What is expected: Please extract every line of the data below that contains the string "text". Matches must have the same uppercase and lowercase letters.
--- start of Dataset content ---
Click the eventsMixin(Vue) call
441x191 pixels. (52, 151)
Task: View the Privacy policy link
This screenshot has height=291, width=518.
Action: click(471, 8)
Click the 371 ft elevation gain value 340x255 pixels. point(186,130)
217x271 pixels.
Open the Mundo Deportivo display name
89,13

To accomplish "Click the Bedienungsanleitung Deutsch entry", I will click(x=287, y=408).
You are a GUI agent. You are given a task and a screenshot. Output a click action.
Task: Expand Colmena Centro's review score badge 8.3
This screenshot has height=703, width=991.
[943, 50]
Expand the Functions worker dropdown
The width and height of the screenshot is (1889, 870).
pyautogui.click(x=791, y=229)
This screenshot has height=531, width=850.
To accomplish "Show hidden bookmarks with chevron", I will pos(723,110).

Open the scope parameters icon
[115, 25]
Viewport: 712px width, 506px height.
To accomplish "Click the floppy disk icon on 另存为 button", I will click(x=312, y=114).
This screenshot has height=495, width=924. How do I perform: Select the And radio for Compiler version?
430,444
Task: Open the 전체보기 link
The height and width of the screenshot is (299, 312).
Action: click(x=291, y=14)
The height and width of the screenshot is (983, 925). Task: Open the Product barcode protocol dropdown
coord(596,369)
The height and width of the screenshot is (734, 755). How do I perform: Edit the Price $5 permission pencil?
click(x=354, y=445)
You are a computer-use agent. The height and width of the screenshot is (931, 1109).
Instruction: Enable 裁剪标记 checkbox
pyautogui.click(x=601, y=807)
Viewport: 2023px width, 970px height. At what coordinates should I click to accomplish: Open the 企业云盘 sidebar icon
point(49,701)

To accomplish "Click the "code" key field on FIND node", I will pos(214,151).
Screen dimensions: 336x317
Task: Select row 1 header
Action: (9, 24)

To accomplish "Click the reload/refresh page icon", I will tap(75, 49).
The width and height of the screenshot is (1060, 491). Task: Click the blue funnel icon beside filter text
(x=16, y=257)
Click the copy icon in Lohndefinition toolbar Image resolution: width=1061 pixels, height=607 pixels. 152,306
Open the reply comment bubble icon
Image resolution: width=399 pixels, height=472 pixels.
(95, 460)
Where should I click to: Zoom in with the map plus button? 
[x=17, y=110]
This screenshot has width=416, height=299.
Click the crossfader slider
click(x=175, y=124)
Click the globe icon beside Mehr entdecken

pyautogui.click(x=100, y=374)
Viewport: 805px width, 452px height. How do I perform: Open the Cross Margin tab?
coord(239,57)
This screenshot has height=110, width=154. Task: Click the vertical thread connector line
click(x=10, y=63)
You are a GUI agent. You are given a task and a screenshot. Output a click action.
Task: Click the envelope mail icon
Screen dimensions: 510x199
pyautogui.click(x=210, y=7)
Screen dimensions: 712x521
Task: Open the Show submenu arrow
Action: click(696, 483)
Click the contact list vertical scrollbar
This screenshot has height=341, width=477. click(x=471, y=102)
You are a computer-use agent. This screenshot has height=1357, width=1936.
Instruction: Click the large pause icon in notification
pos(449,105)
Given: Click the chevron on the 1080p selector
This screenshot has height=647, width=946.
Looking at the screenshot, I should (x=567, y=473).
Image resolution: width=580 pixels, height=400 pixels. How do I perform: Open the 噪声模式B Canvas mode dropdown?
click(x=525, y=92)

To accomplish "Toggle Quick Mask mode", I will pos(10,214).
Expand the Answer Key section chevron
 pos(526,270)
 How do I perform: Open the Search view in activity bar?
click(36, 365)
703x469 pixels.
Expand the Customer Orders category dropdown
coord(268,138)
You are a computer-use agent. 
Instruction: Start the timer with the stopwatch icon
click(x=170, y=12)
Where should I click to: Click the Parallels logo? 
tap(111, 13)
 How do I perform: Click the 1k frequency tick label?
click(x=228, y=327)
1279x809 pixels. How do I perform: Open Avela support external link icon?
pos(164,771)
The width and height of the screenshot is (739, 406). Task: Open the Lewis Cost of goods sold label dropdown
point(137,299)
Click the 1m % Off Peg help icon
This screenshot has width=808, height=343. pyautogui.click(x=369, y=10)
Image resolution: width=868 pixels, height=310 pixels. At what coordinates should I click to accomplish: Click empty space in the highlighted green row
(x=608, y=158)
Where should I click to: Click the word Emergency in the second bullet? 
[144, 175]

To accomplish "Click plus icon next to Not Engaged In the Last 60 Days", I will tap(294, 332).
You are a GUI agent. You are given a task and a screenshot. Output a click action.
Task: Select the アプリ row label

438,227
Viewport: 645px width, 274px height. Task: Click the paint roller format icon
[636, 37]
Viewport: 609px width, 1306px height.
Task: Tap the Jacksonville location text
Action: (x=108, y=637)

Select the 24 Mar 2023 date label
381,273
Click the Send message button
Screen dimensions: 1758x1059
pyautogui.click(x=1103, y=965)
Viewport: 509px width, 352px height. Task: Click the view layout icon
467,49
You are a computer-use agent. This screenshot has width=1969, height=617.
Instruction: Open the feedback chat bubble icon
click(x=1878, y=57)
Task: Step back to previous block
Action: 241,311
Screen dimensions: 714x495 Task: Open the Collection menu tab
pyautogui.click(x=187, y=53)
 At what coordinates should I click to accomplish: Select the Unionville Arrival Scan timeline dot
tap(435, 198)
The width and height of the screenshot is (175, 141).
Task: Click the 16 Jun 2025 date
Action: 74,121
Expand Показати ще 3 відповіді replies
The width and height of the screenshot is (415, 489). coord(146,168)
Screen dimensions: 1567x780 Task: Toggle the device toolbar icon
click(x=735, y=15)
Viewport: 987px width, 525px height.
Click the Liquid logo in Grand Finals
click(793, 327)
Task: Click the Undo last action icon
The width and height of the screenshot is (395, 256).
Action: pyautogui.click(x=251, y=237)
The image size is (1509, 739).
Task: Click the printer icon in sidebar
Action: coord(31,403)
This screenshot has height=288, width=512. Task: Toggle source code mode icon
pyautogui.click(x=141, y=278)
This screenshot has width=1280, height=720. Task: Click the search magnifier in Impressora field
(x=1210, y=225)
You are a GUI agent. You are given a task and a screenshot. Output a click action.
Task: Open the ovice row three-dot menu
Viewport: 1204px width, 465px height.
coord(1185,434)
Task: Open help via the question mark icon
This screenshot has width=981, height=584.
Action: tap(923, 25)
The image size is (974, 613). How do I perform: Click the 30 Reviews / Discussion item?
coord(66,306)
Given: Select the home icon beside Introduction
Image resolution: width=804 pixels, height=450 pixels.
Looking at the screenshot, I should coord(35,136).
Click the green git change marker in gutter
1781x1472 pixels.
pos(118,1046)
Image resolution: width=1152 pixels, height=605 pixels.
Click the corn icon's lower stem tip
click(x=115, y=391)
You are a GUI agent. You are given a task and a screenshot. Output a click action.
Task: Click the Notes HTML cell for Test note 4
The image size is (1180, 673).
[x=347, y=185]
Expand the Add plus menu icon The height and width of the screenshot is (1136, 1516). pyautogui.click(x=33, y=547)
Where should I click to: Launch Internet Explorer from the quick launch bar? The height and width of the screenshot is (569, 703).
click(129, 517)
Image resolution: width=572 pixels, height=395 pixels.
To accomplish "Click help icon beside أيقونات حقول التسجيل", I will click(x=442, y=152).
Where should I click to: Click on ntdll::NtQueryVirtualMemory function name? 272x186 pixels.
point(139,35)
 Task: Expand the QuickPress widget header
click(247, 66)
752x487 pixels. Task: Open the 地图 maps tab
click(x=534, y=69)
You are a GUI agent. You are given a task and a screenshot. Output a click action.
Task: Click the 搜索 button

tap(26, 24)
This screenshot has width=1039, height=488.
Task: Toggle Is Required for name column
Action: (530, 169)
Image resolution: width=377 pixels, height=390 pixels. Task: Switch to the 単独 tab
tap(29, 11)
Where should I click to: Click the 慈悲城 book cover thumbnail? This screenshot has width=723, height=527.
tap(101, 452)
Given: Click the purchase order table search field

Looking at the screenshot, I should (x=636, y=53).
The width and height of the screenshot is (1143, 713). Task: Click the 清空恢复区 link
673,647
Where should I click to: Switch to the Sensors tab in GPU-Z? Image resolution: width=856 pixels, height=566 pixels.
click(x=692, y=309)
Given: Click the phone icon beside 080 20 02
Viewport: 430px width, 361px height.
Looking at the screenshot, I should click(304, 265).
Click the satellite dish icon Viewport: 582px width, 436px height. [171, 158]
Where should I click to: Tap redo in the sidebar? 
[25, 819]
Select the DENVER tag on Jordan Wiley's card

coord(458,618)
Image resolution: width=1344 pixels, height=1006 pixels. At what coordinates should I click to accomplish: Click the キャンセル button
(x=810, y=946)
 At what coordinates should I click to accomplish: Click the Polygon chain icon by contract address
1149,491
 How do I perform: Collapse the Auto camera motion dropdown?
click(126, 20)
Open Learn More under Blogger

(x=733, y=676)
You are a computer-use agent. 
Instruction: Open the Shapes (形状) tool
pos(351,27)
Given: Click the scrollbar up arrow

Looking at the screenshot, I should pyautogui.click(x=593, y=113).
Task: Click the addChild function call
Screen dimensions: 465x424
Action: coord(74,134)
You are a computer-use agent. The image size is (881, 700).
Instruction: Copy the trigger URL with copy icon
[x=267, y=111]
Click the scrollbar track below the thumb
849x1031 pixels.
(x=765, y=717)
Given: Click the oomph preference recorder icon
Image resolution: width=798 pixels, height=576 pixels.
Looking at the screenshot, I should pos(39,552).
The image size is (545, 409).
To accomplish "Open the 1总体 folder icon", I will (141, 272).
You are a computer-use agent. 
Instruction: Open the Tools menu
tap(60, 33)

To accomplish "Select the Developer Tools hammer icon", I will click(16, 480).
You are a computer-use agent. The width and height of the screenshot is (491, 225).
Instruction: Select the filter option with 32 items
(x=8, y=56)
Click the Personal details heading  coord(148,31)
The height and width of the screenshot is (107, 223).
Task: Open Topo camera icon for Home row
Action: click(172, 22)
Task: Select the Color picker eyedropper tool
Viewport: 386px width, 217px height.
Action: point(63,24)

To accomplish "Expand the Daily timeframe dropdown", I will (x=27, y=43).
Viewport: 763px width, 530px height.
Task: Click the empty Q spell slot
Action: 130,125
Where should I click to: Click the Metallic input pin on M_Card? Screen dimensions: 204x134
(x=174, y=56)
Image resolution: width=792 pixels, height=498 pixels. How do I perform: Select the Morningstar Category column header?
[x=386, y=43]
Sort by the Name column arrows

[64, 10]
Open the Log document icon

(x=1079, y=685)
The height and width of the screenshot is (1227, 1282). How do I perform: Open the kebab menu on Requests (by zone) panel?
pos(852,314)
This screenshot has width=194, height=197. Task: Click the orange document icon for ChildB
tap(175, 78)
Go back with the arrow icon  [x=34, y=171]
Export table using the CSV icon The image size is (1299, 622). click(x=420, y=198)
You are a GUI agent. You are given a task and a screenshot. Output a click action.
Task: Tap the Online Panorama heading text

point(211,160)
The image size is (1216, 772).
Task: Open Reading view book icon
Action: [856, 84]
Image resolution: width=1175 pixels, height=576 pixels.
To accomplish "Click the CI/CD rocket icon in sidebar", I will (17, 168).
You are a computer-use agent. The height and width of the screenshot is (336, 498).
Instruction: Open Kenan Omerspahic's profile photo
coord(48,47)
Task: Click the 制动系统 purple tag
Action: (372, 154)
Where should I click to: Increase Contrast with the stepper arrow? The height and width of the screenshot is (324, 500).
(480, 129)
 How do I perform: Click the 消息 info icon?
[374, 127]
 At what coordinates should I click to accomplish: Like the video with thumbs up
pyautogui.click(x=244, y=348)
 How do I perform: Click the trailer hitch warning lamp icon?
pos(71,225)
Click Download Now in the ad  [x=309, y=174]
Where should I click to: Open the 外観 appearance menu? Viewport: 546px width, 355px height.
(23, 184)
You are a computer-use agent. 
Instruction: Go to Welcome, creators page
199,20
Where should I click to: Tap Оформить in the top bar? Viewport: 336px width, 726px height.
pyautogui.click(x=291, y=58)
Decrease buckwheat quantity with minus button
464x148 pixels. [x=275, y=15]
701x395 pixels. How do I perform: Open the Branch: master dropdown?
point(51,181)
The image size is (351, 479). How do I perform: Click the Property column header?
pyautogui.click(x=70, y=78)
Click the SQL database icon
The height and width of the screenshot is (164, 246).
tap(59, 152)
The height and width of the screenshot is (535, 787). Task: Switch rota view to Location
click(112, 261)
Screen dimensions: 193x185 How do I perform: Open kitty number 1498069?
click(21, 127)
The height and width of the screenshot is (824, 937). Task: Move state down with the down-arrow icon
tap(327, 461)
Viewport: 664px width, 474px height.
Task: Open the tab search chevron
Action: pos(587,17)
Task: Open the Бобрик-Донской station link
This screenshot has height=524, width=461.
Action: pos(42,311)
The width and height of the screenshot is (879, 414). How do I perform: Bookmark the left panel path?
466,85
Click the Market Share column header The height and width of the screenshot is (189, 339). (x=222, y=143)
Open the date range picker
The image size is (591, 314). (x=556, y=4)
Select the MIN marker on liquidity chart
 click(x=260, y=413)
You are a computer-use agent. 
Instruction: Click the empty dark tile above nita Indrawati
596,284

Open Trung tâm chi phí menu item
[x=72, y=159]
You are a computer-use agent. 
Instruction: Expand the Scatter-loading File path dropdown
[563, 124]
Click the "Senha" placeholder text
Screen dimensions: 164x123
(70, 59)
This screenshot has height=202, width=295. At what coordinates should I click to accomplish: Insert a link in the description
--- end of Dataset content ---
The result:
The width and height of the screenshot is (1060, 491). Task: Click the blue funnel icon beside filter text
Task: Tap the Jacksonville location text
Task: Tap the Online Panorama heading text
Click the "Senha" placeholder text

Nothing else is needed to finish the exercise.